Record excerpts below:

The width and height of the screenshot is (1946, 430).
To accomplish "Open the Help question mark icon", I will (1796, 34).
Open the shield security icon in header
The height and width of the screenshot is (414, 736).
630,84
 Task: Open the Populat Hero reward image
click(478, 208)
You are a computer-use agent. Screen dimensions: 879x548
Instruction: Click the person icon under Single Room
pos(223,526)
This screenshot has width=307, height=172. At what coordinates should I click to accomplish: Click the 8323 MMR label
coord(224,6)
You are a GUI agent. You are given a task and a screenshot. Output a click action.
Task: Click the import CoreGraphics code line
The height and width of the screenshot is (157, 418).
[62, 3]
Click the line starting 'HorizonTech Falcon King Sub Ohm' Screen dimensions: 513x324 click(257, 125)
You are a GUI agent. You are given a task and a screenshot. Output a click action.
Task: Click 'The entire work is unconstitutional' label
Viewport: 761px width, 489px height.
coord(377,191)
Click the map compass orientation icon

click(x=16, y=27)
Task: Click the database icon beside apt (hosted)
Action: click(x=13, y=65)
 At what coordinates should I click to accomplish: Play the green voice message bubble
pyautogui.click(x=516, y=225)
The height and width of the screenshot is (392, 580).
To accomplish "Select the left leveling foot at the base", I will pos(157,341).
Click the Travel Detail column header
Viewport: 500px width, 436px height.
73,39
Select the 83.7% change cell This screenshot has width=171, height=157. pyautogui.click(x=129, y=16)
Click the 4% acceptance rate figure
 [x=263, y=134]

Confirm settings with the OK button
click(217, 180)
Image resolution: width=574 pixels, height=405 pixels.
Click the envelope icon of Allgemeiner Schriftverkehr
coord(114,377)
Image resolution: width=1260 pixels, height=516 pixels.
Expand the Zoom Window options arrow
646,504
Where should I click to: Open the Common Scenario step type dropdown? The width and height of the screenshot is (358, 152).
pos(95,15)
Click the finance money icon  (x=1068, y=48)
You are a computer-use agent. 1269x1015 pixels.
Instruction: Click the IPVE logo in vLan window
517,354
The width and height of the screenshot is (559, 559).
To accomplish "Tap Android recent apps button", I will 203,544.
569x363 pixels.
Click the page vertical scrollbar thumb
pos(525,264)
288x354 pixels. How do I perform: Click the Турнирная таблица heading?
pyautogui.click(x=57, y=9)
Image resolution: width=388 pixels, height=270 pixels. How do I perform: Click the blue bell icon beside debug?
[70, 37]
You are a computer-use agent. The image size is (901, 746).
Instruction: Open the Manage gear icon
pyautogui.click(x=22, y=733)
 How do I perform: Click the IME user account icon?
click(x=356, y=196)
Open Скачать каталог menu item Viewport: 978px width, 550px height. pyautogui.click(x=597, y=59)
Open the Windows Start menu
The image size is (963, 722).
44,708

End of Record excerpts.

Problem
Using the records above as the source, restate each line verbatim.

Answer for the task
The width and height of the screenshot is (1946, 430).
To accomplish "Open the Help question mark icon", I will (1796, 34).
Open the shield security icon in header
The height and width of the screenshot is (414, 736).
630,84
 Task: Open the Populat Hero reward image
click(478, 208)
You are a computer-use agent. Screen dimensions: 879x548
Instruction: Click the person icon under Single Room
pos(223,526)
This screenshot has width=307, height=172. At what coordinates should I click to accomplish: Click the 8323 MMR label
coord(224,6)
You are a GUI agent. You are given a task and a screenshot. Output a click action.
Task: Click the import CoreGraphics code line
The height and width of the screenshot is (157, 418).
[62, 3]
Click the line starting 'HorizonTech Falcon King Sub Ohm' Screen dimensions: 513x324 click(257, 125)
You are a GUI agent. You are given a task and a screenshot. Output a click action.
Task: Click 'The entire work is unconstitutional' label
Viewport: 761px width, 489px height.
coord(377,191)
Click the map compass orientation icon

click(x=16, y=27)
Task: Click the database icon beside apt (hosted)
Action: click(x=13, y=65)
 At what coordinates should I click to accomplish: Play the green voice message bubble
pyautogui.click(x=516, y=225)
The height and width of the screenshot is (392, 580).
To accomplish "Select the left leveling foot at the base", I will pos(157,341).
Click the Travel Detail column header
Viewport: 500px width, 436px height.
73,39
Select the 83.7% change cell This screenshot has width=171, height=157. pyautogui.click(x=129, y=16)
Click the 4% acceptance rate figure
 [x=263, y=134]

Confirm settings with the OK button
click(217, 180)
Image resolution: width=574 pixels, height=405 pixels.
Click the envelope icon of Allgemeiner Schriftverkehr
coord(114,377)
Image resolution: width=1260 pixels, height=516 pixels.
Expand the Zoom Window options arrow
646,504
Where should I click to: Open the Common Scenario step type dropdown? The width and height of the screenshot is (358, 152).
pos(95,15)
Click the finance money icon  (x=1068, y=48)
You are a computer-use agent. 1269x1015 pixels.
Instruction: Click the IPVE logo in vLan window
517,354
The width and height of the screenshot is (559, 559).
To accomplish "Tap Android recent apps button", I will 203,544.
569x363 pixels.
Click the page vertical scrollbar thumb
pos(525,264)
288x354 pixels. How do I perform: Click the Турнирная таблица heading?
pyautogui.click(x=57, y=9)
Image resolution: width=388 pixels, height=270 pixels. How do I perform: Click the blue bell icon beside debug?
[70, 37]
You are a computer-use agent. The image size is (901, 746).
Instruction: Open the Manage gear icon
pyautogui.click(x=22, y=733)
 How do I perform: Click the IME user account icon?
click(x=356, y=196)
Open Скачать каталог menu item Viewport: 978px width, 550px height. pyautogui.click(x=597, y=59)
Open the Windows Start menu
The image size is (963, 722).
44,708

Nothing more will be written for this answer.